■ Task description
Where does the string "search" occur in the records below? Copy every line that holds it.

── Exercise material

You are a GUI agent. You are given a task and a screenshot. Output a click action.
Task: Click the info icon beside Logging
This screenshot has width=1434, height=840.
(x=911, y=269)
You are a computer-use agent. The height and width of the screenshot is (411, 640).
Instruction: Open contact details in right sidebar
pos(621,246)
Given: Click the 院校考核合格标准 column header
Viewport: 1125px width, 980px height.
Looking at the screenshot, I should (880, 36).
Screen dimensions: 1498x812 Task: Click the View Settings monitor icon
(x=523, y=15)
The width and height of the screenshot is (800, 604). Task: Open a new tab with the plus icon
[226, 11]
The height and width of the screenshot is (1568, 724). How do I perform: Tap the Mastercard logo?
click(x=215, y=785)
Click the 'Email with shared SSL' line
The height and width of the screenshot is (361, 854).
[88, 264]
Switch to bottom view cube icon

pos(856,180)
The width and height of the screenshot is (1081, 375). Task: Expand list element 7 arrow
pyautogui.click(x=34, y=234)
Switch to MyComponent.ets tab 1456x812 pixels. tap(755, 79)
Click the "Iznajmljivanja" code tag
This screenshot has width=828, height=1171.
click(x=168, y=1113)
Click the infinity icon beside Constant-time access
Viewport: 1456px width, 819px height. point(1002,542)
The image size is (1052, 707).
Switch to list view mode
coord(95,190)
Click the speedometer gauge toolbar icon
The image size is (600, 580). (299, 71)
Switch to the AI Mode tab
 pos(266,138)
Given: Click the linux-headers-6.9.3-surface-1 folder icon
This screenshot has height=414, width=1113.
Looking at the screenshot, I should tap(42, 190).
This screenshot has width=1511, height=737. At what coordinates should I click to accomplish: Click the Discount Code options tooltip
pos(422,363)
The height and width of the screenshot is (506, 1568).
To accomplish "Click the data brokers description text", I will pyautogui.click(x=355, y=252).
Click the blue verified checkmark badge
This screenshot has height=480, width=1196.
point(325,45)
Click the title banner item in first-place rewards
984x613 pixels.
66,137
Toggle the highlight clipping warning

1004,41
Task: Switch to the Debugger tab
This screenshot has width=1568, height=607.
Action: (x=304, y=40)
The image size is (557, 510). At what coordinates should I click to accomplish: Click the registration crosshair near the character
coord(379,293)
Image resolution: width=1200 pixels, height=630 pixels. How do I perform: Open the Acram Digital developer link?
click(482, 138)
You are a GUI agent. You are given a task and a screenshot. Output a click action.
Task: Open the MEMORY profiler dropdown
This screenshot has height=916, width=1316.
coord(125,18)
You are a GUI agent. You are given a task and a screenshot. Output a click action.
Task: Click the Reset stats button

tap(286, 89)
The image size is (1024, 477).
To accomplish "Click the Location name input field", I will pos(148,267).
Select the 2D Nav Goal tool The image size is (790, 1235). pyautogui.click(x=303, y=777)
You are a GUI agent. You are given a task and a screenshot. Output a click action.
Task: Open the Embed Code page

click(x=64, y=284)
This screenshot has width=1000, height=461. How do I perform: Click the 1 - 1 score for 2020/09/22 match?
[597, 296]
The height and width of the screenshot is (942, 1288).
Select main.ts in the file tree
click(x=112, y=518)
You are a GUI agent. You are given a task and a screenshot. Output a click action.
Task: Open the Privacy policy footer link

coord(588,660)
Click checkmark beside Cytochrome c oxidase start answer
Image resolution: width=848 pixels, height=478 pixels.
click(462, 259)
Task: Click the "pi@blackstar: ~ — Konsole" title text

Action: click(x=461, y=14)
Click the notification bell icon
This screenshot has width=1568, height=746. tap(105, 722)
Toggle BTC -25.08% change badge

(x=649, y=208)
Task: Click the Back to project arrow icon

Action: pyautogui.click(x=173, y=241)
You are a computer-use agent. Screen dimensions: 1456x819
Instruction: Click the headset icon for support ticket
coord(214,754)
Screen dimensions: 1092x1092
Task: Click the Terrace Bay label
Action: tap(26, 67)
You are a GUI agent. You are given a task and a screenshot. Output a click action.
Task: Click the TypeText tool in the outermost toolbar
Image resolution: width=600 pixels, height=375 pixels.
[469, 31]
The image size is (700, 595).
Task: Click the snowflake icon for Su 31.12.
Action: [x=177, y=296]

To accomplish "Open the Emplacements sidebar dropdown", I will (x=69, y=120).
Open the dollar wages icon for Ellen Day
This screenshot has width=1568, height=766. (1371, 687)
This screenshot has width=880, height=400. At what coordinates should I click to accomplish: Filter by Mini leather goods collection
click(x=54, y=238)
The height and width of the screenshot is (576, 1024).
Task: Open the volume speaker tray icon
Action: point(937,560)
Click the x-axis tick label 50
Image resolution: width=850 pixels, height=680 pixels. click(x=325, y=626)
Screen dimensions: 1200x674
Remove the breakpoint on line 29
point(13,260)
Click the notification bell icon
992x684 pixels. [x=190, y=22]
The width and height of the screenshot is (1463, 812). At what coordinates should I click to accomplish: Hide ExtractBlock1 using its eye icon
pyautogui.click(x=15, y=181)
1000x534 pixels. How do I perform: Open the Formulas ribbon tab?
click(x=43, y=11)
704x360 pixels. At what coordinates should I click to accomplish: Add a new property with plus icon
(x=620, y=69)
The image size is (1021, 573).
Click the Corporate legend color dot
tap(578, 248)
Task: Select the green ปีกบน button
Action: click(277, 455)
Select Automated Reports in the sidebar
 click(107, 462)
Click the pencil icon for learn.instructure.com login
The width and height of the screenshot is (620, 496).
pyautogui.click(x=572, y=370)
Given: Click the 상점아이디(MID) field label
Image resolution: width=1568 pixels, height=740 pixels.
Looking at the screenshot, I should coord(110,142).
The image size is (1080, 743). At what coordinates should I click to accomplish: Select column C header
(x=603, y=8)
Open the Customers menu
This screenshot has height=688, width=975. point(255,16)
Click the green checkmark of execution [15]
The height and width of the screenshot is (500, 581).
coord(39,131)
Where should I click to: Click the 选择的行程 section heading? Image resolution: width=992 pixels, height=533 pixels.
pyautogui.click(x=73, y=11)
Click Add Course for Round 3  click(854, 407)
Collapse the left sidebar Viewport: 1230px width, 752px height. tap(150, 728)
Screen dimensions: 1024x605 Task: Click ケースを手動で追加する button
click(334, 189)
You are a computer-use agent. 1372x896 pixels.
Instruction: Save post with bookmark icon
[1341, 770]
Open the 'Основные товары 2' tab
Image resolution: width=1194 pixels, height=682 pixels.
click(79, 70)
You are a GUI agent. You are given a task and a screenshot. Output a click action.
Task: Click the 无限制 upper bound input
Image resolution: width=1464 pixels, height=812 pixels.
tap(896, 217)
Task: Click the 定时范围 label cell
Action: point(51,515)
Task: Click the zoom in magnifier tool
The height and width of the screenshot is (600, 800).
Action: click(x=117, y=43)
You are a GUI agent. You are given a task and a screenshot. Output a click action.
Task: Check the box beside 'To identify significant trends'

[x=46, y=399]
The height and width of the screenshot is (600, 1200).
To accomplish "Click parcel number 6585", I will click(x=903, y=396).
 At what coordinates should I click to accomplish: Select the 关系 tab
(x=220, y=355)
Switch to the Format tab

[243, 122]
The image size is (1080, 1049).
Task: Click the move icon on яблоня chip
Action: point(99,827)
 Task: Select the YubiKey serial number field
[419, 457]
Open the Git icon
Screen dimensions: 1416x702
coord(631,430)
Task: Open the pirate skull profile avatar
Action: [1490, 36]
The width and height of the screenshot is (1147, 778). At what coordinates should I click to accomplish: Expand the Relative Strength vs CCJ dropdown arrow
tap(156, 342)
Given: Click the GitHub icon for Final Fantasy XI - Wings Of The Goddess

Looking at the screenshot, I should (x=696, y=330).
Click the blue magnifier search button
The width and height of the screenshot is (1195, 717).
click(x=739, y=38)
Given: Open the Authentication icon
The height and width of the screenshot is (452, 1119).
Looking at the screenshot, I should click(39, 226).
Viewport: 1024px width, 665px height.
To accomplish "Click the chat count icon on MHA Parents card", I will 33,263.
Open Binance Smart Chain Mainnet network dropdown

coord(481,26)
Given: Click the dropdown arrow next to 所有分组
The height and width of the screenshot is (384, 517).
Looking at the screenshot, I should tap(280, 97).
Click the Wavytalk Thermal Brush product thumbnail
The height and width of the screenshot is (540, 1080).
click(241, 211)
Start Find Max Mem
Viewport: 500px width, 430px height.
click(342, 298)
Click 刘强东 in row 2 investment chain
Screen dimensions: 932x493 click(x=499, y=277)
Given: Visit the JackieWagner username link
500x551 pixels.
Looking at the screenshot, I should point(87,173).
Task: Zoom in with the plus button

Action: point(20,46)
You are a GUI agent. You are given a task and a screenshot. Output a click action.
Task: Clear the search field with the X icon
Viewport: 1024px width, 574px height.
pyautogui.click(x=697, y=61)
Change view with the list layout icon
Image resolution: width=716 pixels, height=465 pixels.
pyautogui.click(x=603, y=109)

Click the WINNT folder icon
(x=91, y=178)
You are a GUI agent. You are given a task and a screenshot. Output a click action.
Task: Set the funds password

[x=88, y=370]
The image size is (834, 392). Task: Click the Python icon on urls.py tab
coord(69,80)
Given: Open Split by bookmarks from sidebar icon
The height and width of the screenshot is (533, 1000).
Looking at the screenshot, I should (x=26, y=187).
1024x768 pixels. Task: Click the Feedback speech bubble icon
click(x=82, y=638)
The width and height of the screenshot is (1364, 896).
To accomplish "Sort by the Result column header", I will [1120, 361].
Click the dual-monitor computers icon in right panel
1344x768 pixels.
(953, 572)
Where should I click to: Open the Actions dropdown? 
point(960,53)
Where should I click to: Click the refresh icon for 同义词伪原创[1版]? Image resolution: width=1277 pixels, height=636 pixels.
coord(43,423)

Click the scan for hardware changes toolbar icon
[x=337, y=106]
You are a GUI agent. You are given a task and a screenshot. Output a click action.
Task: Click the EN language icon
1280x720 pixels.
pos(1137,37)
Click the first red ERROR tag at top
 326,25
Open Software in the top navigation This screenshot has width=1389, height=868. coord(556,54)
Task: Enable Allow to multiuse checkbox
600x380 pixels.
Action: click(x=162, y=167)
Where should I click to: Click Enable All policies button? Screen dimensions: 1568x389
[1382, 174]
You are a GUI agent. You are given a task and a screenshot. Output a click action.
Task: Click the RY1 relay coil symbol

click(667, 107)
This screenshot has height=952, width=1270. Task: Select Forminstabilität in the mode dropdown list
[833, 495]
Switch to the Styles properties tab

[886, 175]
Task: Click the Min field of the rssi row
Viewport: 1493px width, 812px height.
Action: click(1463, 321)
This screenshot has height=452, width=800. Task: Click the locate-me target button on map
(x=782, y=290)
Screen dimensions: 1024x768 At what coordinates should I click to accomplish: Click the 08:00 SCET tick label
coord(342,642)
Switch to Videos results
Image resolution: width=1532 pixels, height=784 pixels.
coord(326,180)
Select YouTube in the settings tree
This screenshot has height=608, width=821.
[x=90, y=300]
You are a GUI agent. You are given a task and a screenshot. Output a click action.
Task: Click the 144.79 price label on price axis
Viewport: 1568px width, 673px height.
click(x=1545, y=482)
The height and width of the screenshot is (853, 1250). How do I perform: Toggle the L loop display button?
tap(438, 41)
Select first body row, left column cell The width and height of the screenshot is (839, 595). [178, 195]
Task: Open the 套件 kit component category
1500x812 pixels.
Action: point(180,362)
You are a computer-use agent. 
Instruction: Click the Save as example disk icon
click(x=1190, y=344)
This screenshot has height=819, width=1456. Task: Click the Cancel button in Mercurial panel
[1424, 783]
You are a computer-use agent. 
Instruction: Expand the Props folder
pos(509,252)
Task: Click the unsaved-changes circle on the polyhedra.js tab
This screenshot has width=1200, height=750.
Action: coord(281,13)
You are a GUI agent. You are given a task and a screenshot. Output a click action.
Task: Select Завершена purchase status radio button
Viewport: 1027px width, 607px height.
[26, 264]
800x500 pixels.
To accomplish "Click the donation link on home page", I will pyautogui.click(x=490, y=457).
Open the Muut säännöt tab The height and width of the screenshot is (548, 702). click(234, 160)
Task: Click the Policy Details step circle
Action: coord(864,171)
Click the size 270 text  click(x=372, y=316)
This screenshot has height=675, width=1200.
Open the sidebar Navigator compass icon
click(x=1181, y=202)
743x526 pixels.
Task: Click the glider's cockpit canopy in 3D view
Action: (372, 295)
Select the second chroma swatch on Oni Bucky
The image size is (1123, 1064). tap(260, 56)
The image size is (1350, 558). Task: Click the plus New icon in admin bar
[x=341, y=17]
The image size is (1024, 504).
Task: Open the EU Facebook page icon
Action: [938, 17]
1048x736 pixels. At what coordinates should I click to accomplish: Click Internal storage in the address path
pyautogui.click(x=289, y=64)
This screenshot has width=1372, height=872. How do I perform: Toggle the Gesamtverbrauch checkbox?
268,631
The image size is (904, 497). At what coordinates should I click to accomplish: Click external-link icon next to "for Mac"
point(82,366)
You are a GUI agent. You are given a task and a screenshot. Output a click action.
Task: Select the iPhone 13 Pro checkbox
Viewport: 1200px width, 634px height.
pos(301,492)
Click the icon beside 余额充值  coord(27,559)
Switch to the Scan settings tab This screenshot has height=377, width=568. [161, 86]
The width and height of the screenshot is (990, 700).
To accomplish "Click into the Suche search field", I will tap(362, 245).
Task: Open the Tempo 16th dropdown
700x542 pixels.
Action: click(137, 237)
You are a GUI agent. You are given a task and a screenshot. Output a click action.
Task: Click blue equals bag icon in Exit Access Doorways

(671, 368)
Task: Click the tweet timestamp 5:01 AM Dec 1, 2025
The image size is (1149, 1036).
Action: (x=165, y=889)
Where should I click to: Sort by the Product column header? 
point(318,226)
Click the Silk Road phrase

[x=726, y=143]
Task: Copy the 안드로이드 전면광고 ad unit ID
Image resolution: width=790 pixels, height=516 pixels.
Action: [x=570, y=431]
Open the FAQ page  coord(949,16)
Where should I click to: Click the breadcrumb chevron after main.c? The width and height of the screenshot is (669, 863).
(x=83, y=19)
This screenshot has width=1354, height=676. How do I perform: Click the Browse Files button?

────

■ Task output
Click the blue magnifier search button
Task: Clear the search field with the X icon
To accomplish "Click into the Suche search field", I will tap(362, 245).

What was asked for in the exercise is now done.